→ WHAT YOU ARE ASKED TO DO
Your answer should be the lines below from the one with "Task: Select the trend line drawing tool" to the one with "Image resolution: width=1047", both included, given again exactly and with nothing added.

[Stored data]

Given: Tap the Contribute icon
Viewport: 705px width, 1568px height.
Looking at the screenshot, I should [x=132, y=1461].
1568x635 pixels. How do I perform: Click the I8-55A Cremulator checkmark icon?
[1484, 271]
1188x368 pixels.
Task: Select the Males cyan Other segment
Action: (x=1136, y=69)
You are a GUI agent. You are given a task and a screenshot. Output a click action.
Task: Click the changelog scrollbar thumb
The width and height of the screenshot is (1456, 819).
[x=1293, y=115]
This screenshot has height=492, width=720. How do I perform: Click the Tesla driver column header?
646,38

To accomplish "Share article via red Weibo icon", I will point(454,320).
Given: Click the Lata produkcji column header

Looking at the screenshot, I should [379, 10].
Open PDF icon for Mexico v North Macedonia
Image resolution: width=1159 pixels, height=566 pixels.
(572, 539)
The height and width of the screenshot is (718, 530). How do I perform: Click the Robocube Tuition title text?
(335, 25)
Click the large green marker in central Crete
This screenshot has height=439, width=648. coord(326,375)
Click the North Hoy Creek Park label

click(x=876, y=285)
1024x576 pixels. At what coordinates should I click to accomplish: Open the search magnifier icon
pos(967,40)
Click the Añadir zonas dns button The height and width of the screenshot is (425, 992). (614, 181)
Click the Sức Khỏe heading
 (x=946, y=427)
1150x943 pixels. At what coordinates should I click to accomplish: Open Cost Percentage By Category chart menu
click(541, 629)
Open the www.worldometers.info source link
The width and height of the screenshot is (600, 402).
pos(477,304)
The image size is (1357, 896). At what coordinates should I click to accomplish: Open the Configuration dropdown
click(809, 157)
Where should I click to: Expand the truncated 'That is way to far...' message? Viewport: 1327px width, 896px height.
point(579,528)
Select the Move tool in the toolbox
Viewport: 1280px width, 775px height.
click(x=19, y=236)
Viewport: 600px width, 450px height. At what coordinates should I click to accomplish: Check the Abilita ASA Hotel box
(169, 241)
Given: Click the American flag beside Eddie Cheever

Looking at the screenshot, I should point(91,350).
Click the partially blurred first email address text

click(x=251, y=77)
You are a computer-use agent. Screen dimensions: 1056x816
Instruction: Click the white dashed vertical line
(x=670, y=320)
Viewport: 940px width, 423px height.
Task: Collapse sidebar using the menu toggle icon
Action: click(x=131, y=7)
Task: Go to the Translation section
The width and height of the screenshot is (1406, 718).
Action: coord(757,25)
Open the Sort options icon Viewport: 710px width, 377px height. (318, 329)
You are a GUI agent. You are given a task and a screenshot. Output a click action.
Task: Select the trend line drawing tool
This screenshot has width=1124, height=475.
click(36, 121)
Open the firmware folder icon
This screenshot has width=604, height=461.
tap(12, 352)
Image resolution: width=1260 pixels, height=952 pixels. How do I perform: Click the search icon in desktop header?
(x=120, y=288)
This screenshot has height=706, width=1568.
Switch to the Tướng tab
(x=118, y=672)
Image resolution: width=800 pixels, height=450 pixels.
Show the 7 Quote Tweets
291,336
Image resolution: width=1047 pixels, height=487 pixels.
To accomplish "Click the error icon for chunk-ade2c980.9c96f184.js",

→ PROBLEM SOLUTION
Task: Select the trend line drawing tool
This screenshot has width=1124, height=475.
click(36, 121)
Open the firmware folder icon
This screenshot has width=604, height=461.
tap(12, 352)
Image resolution: width=1260 pixels, height=952 pixels. How do I perform: Click the search icon in desktop header?
(x=120, y=288)
This screenshot has height=706, width=1568.
Switch to the Tướng tab
(x=118, y=672)
Image resolution: width=800 pixels, height=450 pixels.
Show the 7 Quote Tweets
291,336
Image resolution: width=1047 pixels, height=487 pixels.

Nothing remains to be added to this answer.